Training is also done over batches, which increase memory requirements by several orders of magnitude. This is why training needs costly compute.
One of the ways out of this unfortunate situation is to use something like Stochastic Average Gradient Descent [1]. Examples there are mostly concerned with regularized logistic regression, which makes problem more or less convex. Neural networks are inherently non-convex. Still, maybe some ideas from there can be utilized in the context of neural networks, like use of estimated Lipshitz constant to derive curvature and appropriate learning step.
[1] https://www.cs.ubc.ca/~schmidtm/Courses/540-W19/L12.pdf
- janalsncm 21 hours ago
  
  So one way to think about it is roughly,
  Training is inference + backwards pass (~2x inference cost) + activations (vram overhead) + optimizer (vram overhead) + gradients (vram overhead).
  
  4 replies →
- mike_hearn 7 hours ago
  
  It's all got much more complex than that in recent years. Training now involves large amounts of inference for RL rollouts and similar. You can't disentangle them computationally like that. "Inference" is just the word used to mean serving customer traffic now, and "training" means creating the model you serve.
- whatshisface 19 hours ago
  
  That is an estimate of the relative cost of one training step, but you have to multiply it by the number of training steps, an unknown quantity.
vanviegen 7 hours ago

I think in your StableDiffusion example, a lot more than $600k will have been spend on electricity alone for inference (on those personal computers you mention). So inference is more expensive then training.

lumost 21 hours ago

For equal capability tokens, there has been about a 10x drop in cost every 6 months.

We are still chasing the best because the best is moving rapidly, but it’s a simple thought experiment to work out what the cost to serve an 8B model from 2 years ago is in a world of 2T models.

Note: parameter counts are illustrative. Concretely, qwen3.6 27B delivers opus 4.5 capability at 1/27th the cost on openrouter. Single chip llama3 8b performance can exceed 17k tokens/sec.

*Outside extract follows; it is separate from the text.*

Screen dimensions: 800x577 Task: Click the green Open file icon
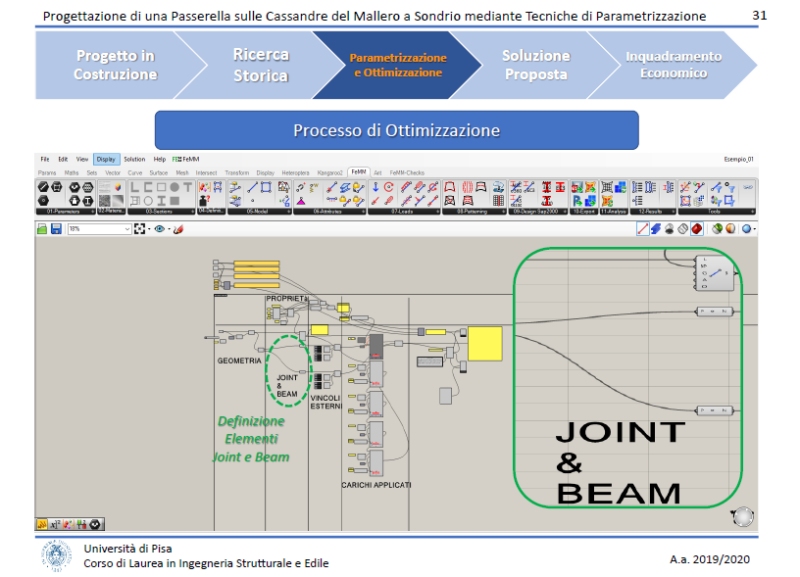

byzantinegene 12 hours ago
8B models would be consider obsolete in the world of 2T models, at least if we're talking about the competitiveness of OpenAI/Anthropic. The only reason why they are valued so highly is their supposed dominance at the top end.
- lumost 5 hours ago
  
  The main story of agent use cases is in enterprise so far. An enterprise will only pay for a model capable of handling the task and no more. Most enterprise's see no need to hire PhDs as factory line workers.
  Coding is an interesting case as [1] the pace of progress has been absurd and [2] it's hard to put an upper bound on required capability. However hard to put a bound on and will are different, it's quite possible that the average engineer will cease to see the benefit of rapid progress - or that their employer will be satisfied with lower tier models.
  How smart of a model do you need to build a high quality CRUD app for internal users? Or build a scalable web service?
joshuahedlund 7 hours ago
> For equal capability tokens, there has been about a 10x drop in cost every 6 months
Is this still happening? Opus 4.5 was six months ago, can you get its capabilities for 1/10 cost now? Are we on track to get the same for 4.6 in a couple months?
- lumost 5 hours ago
  
  Pretty much, Kimi K2.6 is opus 4.6 quality for coding. If you include discounts due to more efficient input caching it is around 1/10th of opus4.6.
  https://openrouter.ai/moonshotai/kimi-k2.6
  The march of cost efficiency moves on.

no-name-here 15 hours ago

> I am a bit skeptical of the supposed drop in inference costs. If AI labs saw a lot of potential there, they'd surely be bragging about it non-stop?

Unless to the grandparent commenter’s point they’re using it to obscure their large prisoner’s dilemma (training) cost?

neuronexmachina 17 hours ago

> If AI labs saw a lot of potential there, they'd surely be bragging about it non-stop?

Google seems to pretty regularly post about how their TPU and algorithm advancements have been decreasing energy costs for both inference and training.